“Dear Mr. Ripley After a sleepless night, my head is aching cruelly. That is why I was unable to receive you. But, since you had told me that you were coming, I feel that I must write this note to explain and to apologize. I should have sent you word not to come, except that until now I have been too ill to use my eyes. The only help for me when I have a headache like this, is solitary confinement in a darkened room. I have braved the gaslight for an instant, to write you this note, and already I am suffering the consequences. But I felt that I really owed you my excuses. You will accept them in a lenient spirit, will you not?

“Sincerely yours,

“Ruth Lehmyl.”

I think Arthur’s first sentiment on reading this communication, had been one of disappointment. It was just such an apology as she might have written to anybody else under similar circumstances. He had nerved himself, he thought, for the worst before breaking the seal—for a decree forbidding him future admittance to her presence, for an announcement of her betrothal to another man—for what not. But a quite colorless, polite, and amiable “I beg your pardon,” he had not contemplated. It produced the effect of a wet blanket. From the high and mighty heroic mood in which he had torn it open, to the unimpassioned sentences in which it was couched, was too rapid a transition, too abrupt a plunge from hot to cold, an anti-climax equally unexpected and depressing.

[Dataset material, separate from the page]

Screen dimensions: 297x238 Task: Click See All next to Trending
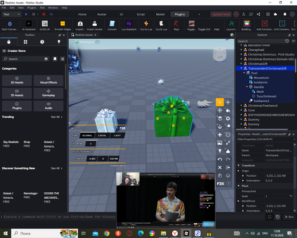56,117
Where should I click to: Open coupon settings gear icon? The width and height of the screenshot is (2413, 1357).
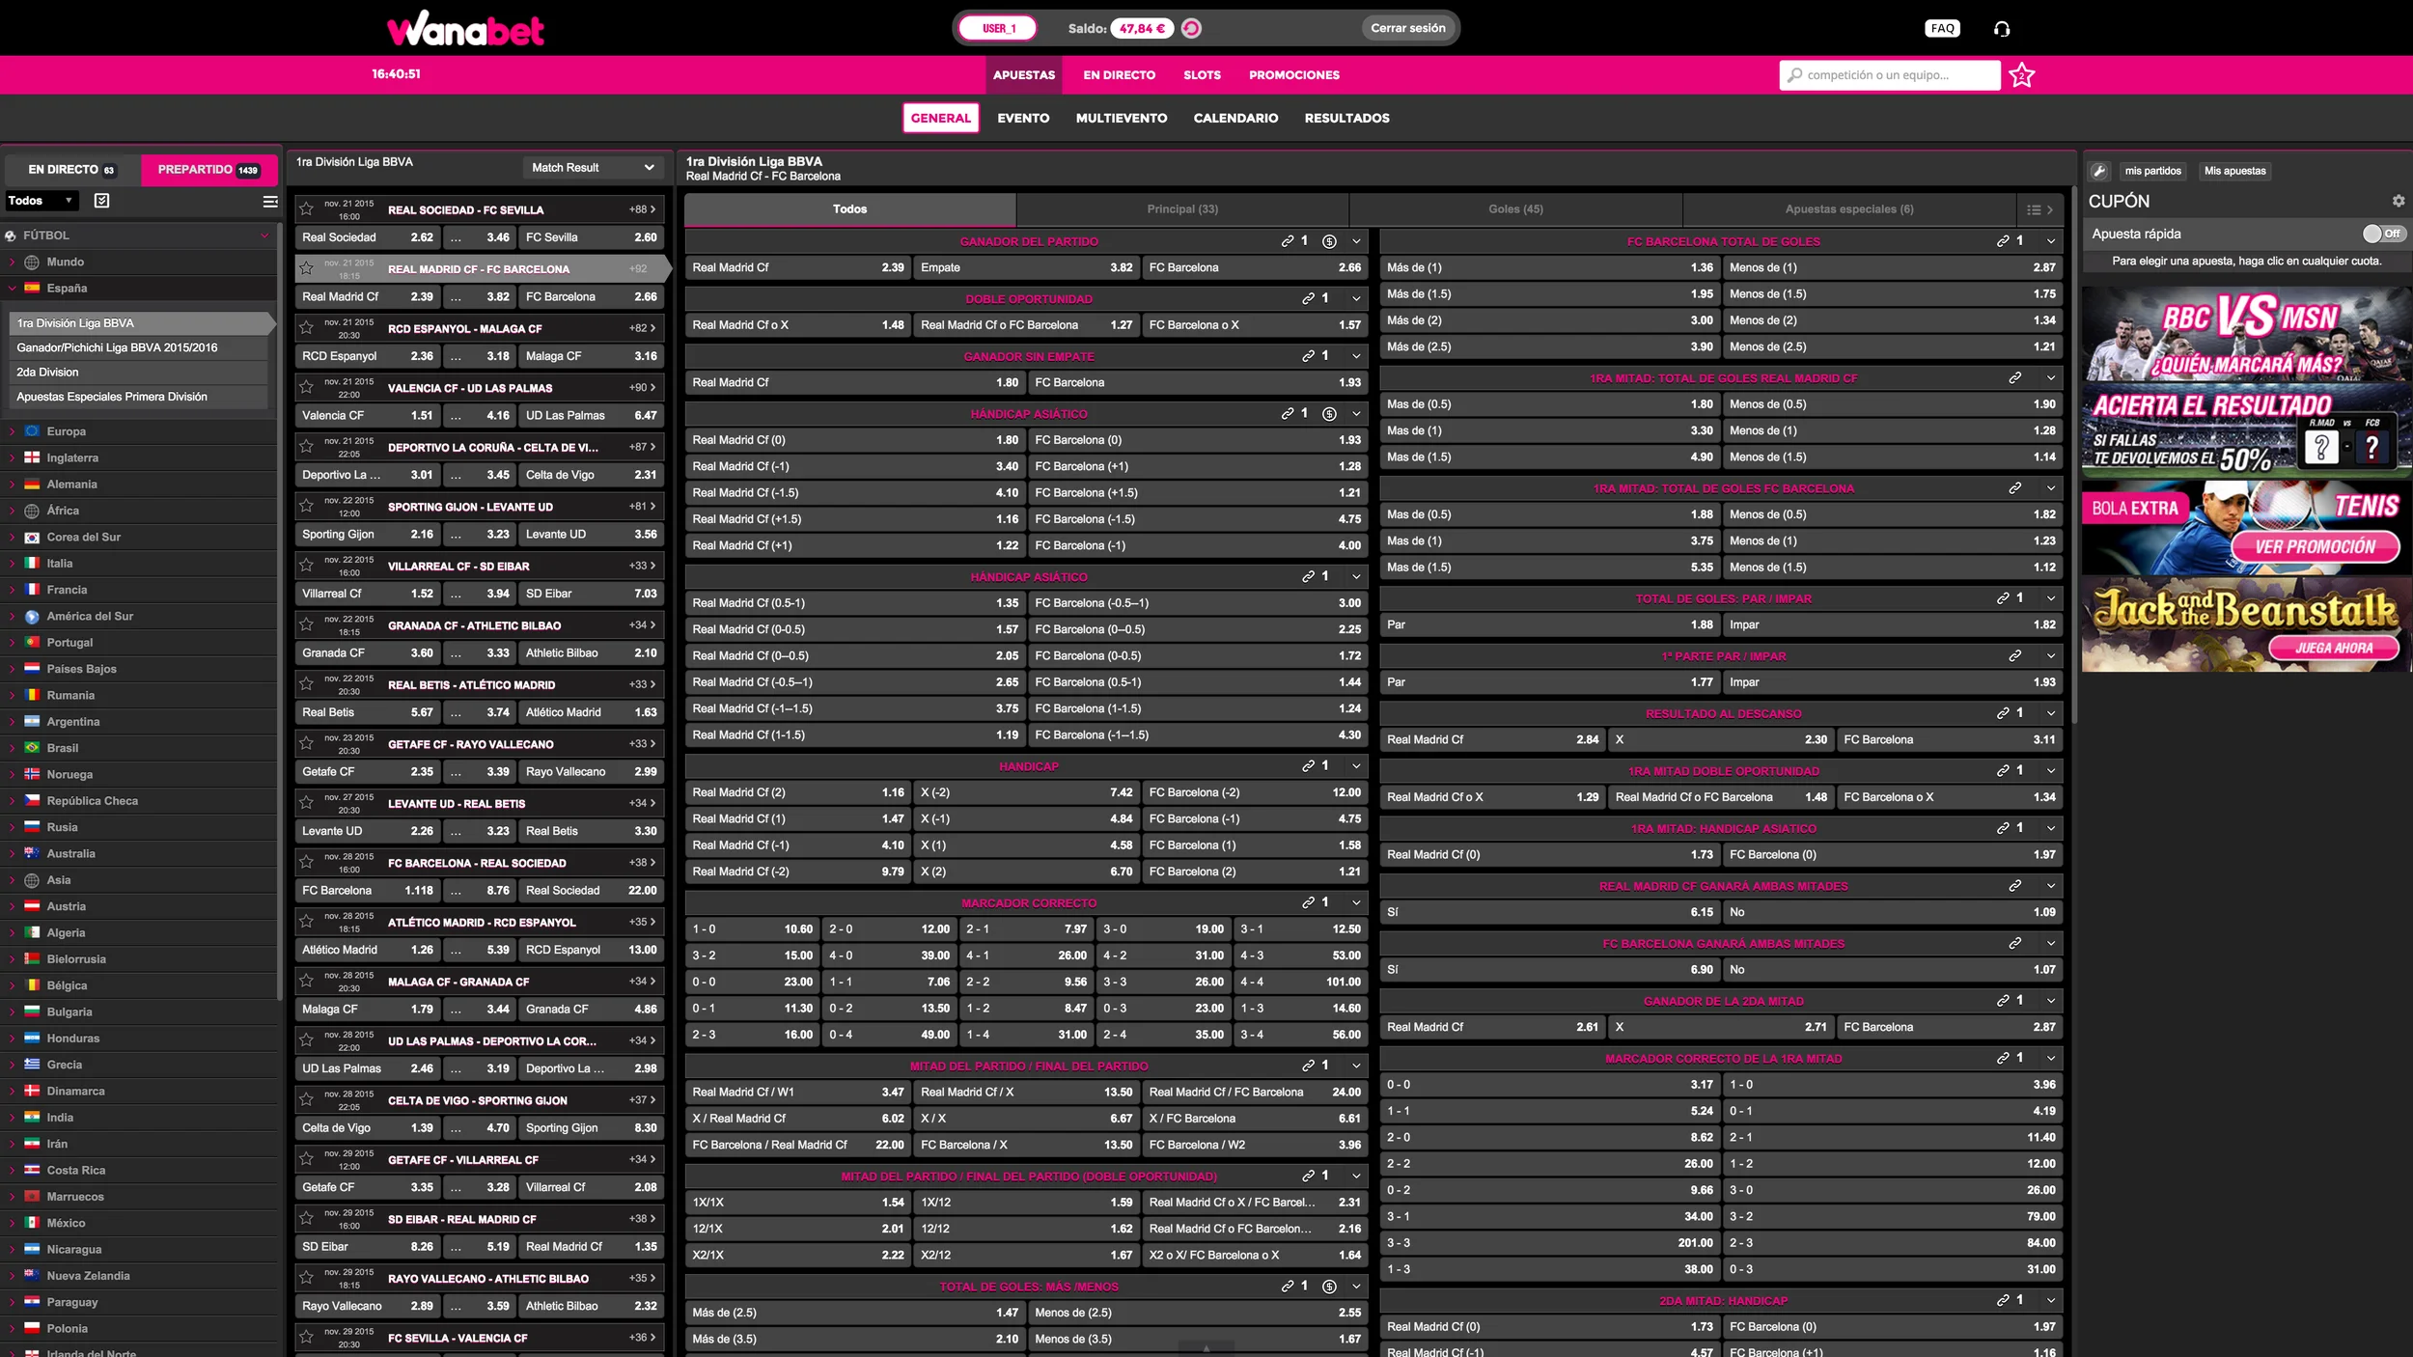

But after a second perusal—and a second perusal followed immediately upon the first—his pulse quickened. With a lover’s swift faculty for seizing hold of and interpreting trifles light as air, he discerned what he believed to be encouraging tokens. Under what obligation had Mrs. Lehmyl been to write to him so promptly? At the cost of severe pain, she had hastened to make her excuses for a thing that there was not really the least hurry about. If she were quite indifferent to him, would she not have deferred writing until her headache had passed off? To be sure, it was just such a note as she might have written to Brown, Jones, or Robinson; but would she have “braved the gaslight” and “suffered the consequences” for Brown, Jones, or Robinson? Obviously, she had felt a strong desire to set herself right with him; the recognition of which fact afforded Arthur no end of pleasure.

By the time he had committed Mrs. Lehmyl’s note to memory, he was in a fair way to recover his wonted buoyancy of spirits.

Of course he rang her door-bell in the afternoon.

“How is Mrs. Lehmyl to-day?” he inquired of the maid. “I hope her headache is better.”

“Oh, she’s all well again to-day—just the same as ever,” was the reply.

An idea occurred to him. He had intended merely to inform himself concerning her health, leave the bunch of flowers he held in his right hand, and go his way. But if she was up and about, why not ask to see her?